What is being asked:
Nothing but the lines from the one that contains "in den Warenkorb (94, 605)" through the end of the listing should appear, set down exactly.

Dataset records:
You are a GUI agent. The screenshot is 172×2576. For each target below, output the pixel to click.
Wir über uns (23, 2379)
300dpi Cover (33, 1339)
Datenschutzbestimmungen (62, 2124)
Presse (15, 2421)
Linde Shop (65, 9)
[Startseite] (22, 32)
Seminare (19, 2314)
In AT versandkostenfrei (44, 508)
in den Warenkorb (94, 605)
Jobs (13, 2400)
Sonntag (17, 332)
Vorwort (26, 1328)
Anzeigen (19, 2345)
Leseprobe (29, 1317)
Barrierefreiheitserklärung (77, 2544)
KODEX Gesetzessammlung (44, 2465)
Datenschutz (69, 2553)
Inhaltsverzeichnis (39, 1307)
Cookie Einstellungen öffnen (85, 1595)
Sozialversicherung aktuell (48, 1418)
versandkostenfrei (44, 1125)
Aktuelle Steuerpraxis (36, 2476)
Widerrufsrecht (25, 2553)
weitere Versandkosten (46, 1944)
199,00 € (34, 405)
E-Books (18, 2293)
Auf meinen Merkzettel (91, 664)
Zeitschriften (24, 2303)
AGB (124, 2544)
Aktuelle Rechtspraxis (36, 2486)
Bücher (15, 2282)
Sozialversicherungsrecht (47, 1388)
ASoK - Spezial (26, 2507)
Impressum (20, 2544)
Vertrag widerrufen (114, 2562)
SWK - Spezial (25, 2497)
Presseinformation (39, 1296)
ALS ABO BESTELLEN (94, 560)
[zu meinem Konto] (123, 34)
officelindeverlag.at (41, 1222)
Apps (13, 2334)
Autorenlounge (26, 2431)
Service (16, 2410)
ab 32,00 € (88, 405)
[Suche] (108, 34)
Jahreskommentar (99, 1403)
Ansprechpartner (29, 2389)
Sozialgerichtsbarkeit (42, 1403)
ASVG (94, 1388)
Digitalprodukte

Response to this exercise:
in den Warenkorb (94, 605)
Jobs (13, 2400)
Sonntag (17, 332)
Vorwort (26, 1328)
Anzeigen (19, 2345)
Leseprobe (29, 1317)
Barrierefreiheitserklärung (77, 2544)
KODEX Gesetzessammlung (44, 2465)
Datenschutz (69, 2553)
Inhaltsverzeichnis (39, 1307)
Cookie Einstellungen öffnen (85, 1595)
Sozialversicherung aktuell (48, 1418)
versandkostenfrei (44, 1125)
Aktuelle Steuerpraxis (36, 2476)
Widerrufsrecht (25, 2553)
weitere Versandkosten (46, 1944)
199,00 € (34, 405)
E-Books (18, 2293)
Auf meinen Merkzettel (91, 664)
Zeitschriften (24, 2303)
AGB (124, 2544)
Aktuelle Rechtspraxis (36, 2486)
Bücher (15, 2282)
Sozialversicherungsrecht (47, 1388)
ASoK - Spezial (26, 2507)
Impressum (20, 2544)
Vertrag widerrufen (114, 2562)
SWK - Spezial (25, 2497)
Presseinformation (39, 1296)
ALS ABO BESTELLEN (94, 560)
[zu meinem Konto] (123, 34)
officelindeverlag.at (41, 1222)
Apps (13, 2334)
Autorenlounge (26, 2431)
Service (16, 2410)
ab 32,00 € (88, 405)
[Suche] (108, 34)
Jahreskommentar (99, 1403)
Ansprechpartner (29, 2389)
Sozialgerichtsbarkeit (42, 1403)
ASVG (94, 1388)
Digitalprodukte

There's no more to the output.